* **TEXT PROVIDED**:
****************

Having a Band Saw Stand I needed something to put on it.

I built the band saw using the plans by Matthias Wandel available on his Woodworking for engineers website. The plans were well done and easy to follow. He has done all the hard work.

Being new at this I was a little concerned about being able to do this project. Since I was doing it for fun and the wood was scrap and free I decided I really did not have a lot to lose. Worst case the wife would have some more nice wood for the fireplace. Started by ripping 4 x 4 scraps that were used for packing some sort of equipment. Ripped those in half and ran them through the planer. Then ripped those in half and planed them down to a thickness of 17mm. From those I made up the components for the frame. I saw one fellow posted something about 72 pieces. I did not take the time to count them. To make assembly easier a letter was assigned to each group of parts with the same letter added to the cut list. With so many parts it made it a lot easer to keep track of things. I think the letters went from A to V.

The frame glue up was a process over several days and nights. It takes a lot of clamps. I thought I was going to have to invest in more clamps until I found a 5 gal bucket full of large C-clamps that I forgot I even had. I do have a lot of bridge clamps but did not want to use them as it would be over kill. I tried to be very careful that everything was perfectly aligned. The first layer was started using a 1:1 print out of the frame taped together.

The hardwood parts for the tensioner, axle mount blocks, etc. were cut from scrap Oak blocks used for shipping equipment. The wheels were cut from some 1 1/8 T&G plywood left over from repair on a sub floor. The wheels have a slight crown. For that the lower wheel block was held in a vice, with the weel mounted on the axle. Set up a router on the same axis as the axle but off 5 degrees for the crown. Cutting half the crown at a time. Turning the wheel by hand and feeding the router into it until the correct diameter was reached. Flipped the wheel and did the other half.

****************

* **PROBLEMS**:
A) Answer these from the band saw build account, one answer per line, marked to match:
(i) Whose plans were used for the band saw?
(ii) To what thickness were the ripped pieces planed?
(iii) What material were the wheels cut from?
B) Resume the band saw build account after its last sentence, keeping the same first-person voice and tone.

****************

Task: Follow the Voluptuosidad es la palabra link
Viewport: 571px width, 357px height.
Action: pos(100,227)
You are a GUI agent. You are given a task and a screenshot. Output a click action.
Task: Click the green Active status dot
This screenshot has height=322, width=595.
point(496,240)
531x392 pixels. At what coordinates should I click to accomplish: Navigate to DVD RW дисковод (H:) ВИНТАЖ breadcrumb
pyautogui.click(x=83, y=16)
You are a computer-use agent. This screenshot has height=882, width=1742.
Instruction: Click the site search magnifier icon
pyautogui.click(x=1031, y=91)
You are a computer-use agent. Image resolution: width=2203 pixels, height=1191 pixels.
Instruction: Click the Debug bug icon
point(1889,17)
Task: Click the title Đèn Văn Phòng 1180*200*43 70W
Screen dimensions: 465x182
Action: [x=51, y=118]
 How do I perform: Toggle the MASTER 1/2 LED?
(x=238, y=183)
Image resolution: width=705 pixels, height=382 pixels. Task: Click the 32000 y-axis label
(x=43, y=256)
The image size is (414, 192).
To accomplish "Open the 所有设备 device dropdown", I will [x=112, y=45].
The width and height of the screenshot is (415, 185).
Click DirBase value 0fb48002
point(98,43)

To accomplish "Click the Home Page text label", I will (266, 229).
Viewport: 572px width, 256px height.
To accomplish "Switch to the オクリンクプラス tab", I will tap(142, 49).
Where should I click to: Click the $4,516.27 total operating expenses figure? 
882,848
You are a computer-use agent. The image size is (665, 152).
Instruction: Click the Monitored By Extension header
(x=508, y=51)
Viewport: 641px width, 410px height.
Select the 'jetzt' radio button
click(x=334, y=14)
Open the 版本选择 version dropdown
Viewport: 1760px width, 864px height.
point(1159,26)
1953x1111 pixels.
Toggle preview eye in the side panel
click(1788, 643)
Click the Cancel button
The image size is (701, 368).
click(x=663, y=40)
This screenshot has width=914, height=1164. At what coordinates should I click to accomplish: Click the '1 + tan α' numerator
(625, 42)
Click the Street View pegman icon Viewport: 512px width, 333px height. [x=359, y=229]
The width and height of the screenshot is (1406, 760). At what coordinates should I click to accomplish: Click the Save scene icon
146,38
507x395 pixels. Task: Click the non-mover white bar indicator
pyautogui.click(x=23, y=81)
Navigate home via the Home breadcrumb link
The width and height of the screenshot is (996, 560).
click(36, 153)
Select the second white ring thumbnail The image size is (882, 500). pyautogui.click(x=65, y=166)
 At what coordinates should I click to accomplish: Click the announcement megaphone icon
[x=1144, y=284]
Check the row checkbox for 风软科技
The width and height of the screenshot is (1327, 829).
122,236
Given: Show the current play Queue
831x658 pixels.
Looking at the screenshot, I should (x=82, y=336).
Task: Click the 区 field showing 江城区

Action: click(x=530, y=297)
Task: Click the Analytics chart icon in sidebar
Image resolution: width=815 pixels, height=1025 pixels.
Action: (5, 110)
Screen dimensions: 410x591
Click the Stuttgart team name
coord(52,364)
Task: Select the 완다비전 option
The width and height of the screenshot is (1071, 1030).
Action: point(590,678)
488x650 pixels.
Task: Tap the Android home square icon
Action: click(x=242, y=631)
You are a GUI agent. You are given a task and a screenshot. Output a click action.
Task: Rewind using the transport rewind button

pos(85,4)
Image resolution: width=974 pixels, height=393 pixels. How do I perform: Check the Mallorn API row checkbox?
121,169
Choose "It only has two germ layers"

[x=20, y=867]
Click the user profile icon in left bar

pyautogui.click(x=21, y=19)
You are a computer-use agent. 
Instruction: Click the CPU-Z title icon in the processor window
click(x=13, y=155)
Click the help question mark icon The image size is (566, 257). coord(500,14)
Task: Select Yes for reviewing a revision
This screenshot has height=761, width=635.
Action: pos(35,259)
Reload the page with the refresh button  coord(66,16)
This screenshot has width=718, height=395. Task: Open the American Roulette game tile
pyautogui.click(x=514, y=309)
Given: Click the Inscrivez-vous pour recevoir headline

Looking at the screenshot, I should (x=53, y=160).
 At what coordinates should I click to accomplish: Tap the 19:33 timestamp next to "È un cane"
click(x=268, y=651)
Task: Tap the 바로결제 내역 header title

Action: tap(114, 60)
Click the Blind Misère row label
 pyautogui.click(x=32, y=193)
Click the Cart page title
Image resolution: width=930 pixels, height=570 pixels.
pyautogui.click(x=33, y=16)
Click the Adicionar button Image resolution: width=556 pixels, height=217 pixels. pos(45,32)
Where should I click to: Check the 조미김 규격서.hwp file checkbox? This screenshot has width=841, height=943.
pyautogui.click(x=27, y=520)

****************

* **EXPECTED RESULTS**:
A)
(i) Matthias Wandel's plans, from his Woodworking for engineers website.
(ii) 17mm.
(iii) 1 1/8 T&G plywood left over from a sub floor repair.

B)
The driven pulley on the drive wheel the outside diameter was cut with a circle cutting jig on a 10 inch band saw. A router was used to cut out the center to go over the wheel bearing and to cut the V groove for the belt. For the V-belt notch a 45 degree bit was used for the sides and a 1/4 inch straight bit for clean out. The wheel was mounted in the same way as previously but this time the router bit was fed straight into the surface of the pulley, the pulley was attached to the wheel. That pulley was made from scrap 3/4 plywood. The guards were made using frames of scrap pallet boards and skinned with 1/4 inch plywood. The table trunions were made from layers of scrap 3/4 plywood with 1/4 inch plywood sandwiched between. I made one of each of the two types parts of the trunion cutting them out with a smaller band saw. They were sanded smooth and accurate then used as templates to make the remaining parts with a router. The table and sub table were made from more scrap 3/4 plywood. The metal for the blade guard on the upper guide mount was made using some left over J channel from a pellet stove install in the shop. Guide bearings are from roller blades, the blocks for the guides are hardwood. Tires for the saw are 14 inch bicycle inner tubes stretched over the 16 inch wheels. They were about $7 each. Guess the price went up since I was a kid some 50+ years ago. The motor was cannibalized from a contractor saw found for free on Craigslist. I think I have another saw located for a replacement motor on the table saw as it is set up as a second saw with a dado blade and it is a good saw.

The saw tracked perfect under power after initial set up turning the wheels by hand. It cuts very well so far. Much better than the 10 inch saw I have made by a major manufacturer. Of course it is a lot larger too. I have not done any real re-sawing yet but did cut out the "required" reindeer then did a swan and giraffe just to make sure it was OK. It was a lot of fun to build. Well, it was fun between the times I was fixing up mistakes. I have not added up the hardware to get an idea on the actual cost. The bearings were the big expense, outside of the blades of course. I shopped around and found the wheel bearings for a few dollars each and the roller blade bearings were around $8 for a pack of around 7 or 8. I will probably do some experimenting with full roller guides later. For that the guides will probably have to be in a metal mount. The blade is 105 inch common to the 14 inch saws with a riser, so they are easy to find.

I know another member of the forum is also working on one of these. We have talked back and forth a bit in private messaging. He is planning to post his build and should be done soon. Looking forward to that. The nice thing about building it is I should also be able to fix it if there is ever a problem. Grab the yellow glue and patch it up. :-)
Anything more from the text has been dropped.